As mentioned above, there is a strong positive correlation coefficient between Expenditures and RVUs, as evidenced by t = 46.45, p-value is less than 2e-16.
Expenditures= − 3785000 + 235.1∗RVUs
The model explained 84.96% variance in Expenditures (Adjusted R2).
plot(x = univariate_reg)
Linearity - Expenditures and RVUs have a somewhat linear relationship Independent observations - There isn’t a way to tell from the dataset if the observations are independent. There could be a factor in the sampling (such as location or funding) that affect response rate. Normal residuals - There are outliers, but as a whole as shown above, the linear regression is somewhat normal. Constant variability / Homoskedasticity - There is some Homoskedasticity - in the residuals vs the fitted plot, most the observations are clustered around the bottom left.
Because of the above the assumptions are not held for Expenditures ~ RVUs
hist(x = log(df$Expenditures),xlab = "", main = "Log Hospital Expenditure" )
hist(x = log(df$RVUs), xlab = "", main = "Log Standard Outpatient Workload (RVU)")
plot(x = df$RVUs, y = log (df$Expenditures) , xlab = "RVUs", ylab = "Log of Expenditures")
univariate_reg_transformedY = lm( formula = log(df$Expenditures) ~ df$RVUs)
abline(reg = univariate_reg_transformedY, col="blue")

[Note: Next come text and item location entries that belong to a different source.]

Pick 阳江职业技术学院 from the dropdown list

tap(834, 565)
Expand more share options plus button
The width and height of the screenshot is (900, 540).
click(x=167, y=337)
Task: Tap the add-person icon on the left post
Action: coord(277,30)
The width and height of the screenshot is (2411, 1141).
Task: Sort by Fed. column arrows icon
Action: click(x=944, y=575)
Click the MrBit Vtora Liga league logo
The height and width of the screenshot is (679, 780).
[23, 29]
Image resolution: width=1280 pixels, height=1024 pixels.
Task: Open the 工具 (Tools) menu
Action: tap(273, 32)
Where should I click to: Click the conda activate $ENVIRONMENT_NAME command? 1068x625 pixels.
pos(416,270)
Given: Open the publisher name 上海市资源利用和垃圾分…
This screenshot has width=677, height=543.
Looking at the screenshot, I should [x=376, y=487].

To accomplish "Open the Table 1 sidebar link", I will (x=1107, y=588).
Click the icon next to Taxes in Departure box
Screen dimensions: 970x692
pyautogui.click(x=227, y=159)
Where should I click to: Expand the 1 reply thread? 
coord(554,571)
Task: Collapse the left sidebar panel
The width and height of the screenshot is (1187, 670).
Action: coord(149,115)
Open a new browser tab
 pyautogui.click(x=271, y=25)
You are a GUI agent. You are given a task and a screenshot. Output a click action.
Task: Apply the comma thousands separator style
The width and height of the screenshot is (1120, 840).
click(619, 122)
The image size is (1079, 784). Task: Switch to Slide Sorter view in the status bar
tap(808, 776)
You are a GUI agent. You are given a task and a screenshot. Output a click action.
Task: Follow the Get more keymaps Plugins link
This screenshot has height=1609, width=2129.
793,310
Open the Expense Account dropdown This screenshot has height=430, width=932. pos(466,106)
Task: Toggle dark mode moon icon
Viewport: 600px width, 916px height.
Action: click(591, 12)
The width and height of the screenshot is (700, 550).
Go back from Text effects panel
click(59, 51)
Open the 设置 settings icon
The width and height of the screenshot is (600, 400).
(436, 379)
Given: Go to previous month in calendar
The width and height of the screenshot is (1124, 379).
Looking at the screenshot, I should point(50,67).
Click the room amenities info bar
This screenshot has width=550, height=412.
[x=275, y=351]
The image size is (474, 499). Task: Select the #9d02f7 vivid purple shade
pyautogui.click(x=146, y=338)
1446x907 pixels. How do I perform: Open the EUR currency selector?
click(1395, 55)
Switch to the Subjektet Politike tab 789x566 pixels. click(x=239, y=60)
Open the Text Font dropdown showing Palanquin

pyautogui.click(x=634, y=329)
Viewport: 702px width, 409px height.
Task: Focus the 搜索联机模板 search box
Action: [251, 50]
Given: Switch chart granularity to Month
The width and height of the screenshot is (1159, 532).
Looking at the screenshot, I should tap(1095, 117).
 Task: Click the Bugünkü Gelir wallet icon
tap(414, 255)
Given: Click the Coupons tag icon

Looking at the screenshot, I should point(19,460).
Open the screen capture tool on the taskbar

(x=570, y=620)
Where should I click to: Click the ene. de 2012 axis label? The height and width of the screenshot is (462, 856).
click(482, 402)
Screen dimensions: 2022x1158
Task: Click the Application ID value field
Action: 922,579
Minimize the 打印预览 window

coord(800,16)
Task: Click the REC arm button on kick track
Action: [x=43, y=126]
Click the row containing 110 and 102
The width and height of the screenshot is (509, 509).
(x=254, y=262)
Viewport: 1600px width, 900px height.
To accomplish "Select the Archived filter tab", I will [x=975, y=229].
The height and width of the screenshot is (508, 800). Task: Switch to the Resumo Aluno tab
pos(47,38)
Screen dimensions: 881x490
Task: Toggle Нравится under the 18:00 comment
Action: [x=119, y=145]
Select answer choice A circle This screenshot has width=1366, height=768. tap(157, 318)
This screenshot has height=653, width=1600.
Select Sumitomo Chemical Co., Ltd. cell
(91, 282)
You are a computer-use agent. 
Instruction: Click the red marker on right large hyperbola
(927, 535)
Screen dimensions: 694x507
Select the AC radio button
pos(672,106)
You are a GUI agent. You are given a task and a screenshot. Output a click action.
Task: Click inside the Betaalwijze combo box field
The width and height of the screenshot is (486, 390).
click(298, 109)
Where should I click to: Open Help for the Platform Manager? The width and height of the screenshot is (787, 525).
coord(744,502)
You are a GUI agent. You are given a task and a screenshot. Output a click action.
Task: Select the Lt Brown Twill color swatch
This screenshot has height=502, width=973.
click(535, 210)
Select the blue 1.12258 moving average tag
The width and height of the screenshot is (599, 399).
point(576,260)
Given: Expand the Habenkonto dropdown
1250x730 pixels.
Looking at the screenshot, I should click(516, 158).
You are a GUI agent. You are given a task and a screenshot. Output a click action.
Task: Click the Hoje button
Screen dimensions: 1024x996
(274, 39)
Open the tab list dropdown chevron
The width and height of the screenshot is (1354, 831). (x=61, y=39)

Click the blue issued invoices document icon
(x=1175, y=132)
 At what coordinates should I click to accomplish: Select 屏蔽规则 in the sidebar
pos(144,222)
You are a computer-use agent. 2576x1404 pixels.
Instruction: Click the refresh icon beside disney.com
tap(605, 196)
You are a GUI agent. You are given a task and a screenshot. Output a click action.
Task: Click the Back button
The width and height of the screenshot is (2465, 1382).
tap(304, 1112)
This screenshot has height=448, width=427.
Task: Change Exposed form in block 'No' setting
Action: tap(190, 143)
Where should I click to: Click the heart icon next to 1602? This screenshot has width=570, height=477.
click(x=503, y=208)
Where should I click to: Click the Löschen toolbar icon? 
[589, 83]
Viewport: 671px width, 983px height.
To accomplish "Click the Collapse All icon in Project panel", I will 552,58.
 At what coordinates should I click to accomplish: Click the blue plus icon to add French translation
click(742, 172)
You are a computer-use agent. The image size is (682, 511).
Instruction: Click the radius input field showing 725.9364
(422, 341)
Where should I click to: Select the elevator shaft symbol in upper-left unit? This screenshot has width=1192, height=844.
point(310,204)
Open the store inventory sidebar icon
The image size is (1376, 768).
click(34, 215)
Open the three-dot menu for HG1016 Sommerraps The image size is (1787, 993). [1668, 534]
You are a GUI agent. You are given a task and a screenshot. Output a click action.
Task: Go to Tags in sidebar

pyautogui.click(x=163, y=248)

summary(univariate_reg_transformedY)
##
## Call:
## lm(formula = log(df$Expenditures) ~ df$RVUs)
##
## Residuals:
## Min 1Q Median 3Q Max
## -1.59439 -0.29504 0.06135 0.35333 1.20871
##
## Coefficients:
## Estimate Std. Error t value Pr(>|t|)
## (Intercept) 17.29584389074 0.03325414655 520.11 <0.0000000000000002 ***
## df$RVUs 0.00000134911 0.00000003814 35.38 <0.0000000000000002 ***
## ---
## Signif. codes: 0 '***' 0.001 '**' 0.01 '*' 0.05 '.' 0.1 ' ' 1
##
## Residual standard error: 0.5076 on 382 degrees of freedom
## Multiple R-squared: 0.7661, Adjusted R-squared: 0.7655
## F-statistic: 1251 on 1 and 382 DF, p-value: < 0.00000000000000022
plot(univariate_reg_transformedY)
Linearity - This assumption is violated by the transformations - the observations fit more to a curve. Independent observations - There isn’t a way to tell from the dataset if the observations are independent. There could be a factor in the sampling (such as location or funding) that affect response rate. Normal residuals - There are less outliers. Constant variability / Homoskedasticity - The Homoskedasticity is a bit improved, but still not constant.
There were some improvement with the transformation, but also some assumptions (linearity) are not better met. If I was going to use this analysis on whether on not invest in expansion plans, I would probably use the other transformations to further limit outliers and Homoskedasticity.